Amyloid disorders were first discovered almost 300 years ago in patients with long-standing chronic infections or inflammation. In the nineteenth century, it was reported that many diseases were accompanied by specific microscopically recognizable tissue changes. One particular pattern of tissue damage was named "amyloidosis" based on its staining characteristics upon coloration with a dye specific for a protein called amyloid (originally believed and later discredited to be the combination of starch and a type of carbohydrate).

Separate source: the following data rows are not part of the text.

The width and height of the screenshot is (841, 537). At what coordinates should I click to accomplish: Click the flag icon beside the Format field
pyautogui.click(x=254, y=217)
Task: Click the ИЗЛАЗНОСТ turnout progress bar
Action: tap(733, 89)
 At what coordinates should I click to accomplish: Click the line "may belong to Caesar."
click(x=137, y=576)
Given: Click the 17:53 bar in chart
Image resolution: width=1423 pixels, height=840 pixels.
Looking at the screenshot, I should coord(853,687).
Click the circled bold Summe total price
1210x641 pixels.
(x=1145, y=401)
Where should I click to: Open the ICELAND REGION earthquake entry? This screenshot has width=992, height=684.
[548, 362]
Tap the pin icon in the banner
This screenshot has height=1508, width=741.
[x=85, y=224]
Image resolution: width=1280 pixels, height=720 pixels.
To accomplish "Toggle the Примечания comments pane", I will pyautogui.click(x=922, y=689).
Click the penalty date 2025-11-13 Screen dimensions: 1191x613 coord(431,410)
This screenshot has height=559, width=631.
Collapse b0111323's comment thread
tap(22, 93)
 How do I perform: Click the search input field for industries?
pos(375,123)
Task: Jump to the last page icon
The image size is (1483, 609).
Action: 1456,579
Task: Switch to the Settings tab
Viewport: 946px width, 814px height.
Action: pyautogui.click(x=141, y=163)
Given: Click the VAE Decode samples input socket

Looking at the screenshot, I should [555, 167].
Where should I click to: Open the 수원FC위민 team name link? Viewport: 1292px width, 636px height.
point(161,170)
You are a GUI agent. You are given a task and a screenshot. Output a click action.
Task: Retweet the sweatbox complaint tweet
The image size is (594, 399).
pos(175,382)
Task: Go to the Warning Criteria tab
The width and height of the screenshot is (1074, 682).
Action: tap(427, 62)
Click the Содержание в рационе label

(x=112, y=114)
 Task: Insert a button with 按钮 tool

It was later discovered that after staining the amyloid protein appeared as a characteristic apple-green birefringence (Figure 1) under a polarizing microscope, allowing for easy detection of fibrils in tissues. In the 1960s, advances in electron microscopy allowed detailed studies of amyloid deposits and plaques from the brains of patients with Alzheimer's disease. This allowed researchers to discover that although the amyloid appeared to be a smooth amorphous mass when visualized by light microscopy, it was actually an aggregation of tiny, needle-like amyloid protein fibrils.

By the end of the 1970s, much more information was known about the general structure of amyloid fibrils and deposits. In the brain tissue of Alzheimer's disease patients, in particular, deposits (plaques) were shown to be made of portions of nerve cells surrounding a core of amyloid deposits. Biochemical studies demonstrated that many amyloid proteins within the amyloid family could precipitate as fibrils to form amyloid protein deposits in a variety of organs and tissues.